As a delivery driver for a food delivery service, you can work in one of three different cities each day: Denver, Ft. Collins, or Colorado Springs.

While working for the past few years, you have collected data on your net profit from working in each city and applied a predictive machine learning model that allows you to know exactly how much net profit you can make from working in each city for the next $N$ days.

The model shows that you can make different amounts of money on each day, depending on the location. Naturally, you want to work in the city where you can make the most money each day. However, driving from one city to the next is not without cost, so in some cases it may be better to stay where you are and make slightly less but not have to drive to a different city.

The cost to drive between cities ($c_1$ and $c_2$) is given by $T(c_1, c_2)$, a constant representing how costly it is to drive from $c_1$ to $c_2$. Note that $T(c_1, c_2)$ is always equivalent to $T(c_2, c_1)$.

You want to determine which city to work in on each of the next $N$ days such that your total net profit across all of the days is maximized. (Net profit is calculated by taking the total earnings and subtracting both the operating costs for each day as well as any transition costs incurred by driving between cities.)

→ **Supplied information**:

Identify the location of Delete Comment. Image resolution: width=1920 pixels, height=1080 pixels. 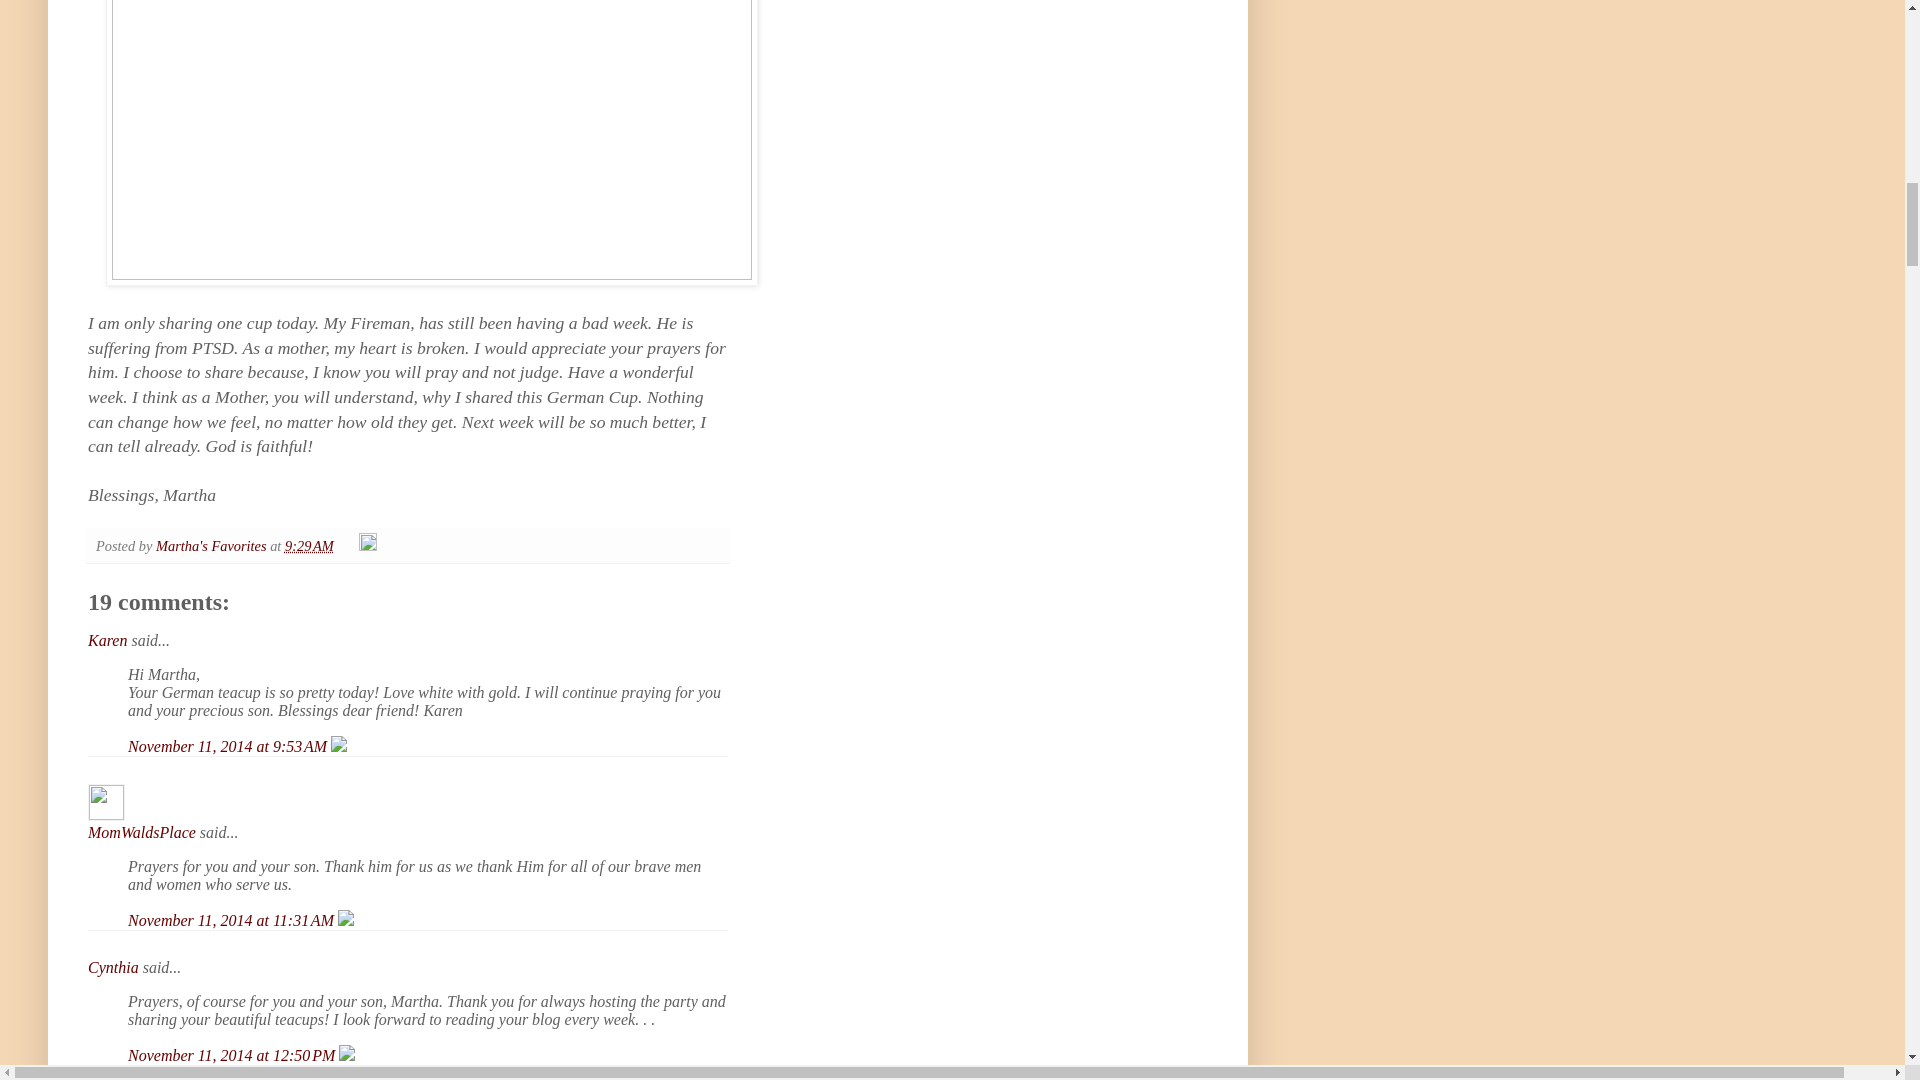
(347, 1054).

→ **Written tasks**:
1. Condense the paragraph of the delivery-driver passage that begins "The model shows that" into a shorter version that keeps its main facts.
2. Transcribe the delivery-driver passage between "The cost to" and "driving between cities.)", inclusive.

→ **Answers provided**:
1. The model predicts different daily earnings for each city, so you naturally want to work wherever pays most each day. Driving between cities costs money, though, so staying put and earning slightly less can sometimes be the better choice.

2.
The cost to drive between cities ($c_1$ and $c_2$) is given by $T(c_1, c_2)$, a constant representing how costly it is to drive from $c_1$ to $c_2$. Note that $T(c_1, c_2)$ is always equivalent to $T(c_2, c_1)$.

You want to determine which city to work in on each of the next $N$ days such that your total net profit across all of the days is maximized. (Net profit is calculated by taking the total earnings and subtracting both the operating costs for each day as well as any transition costs incurred by driving between cities.)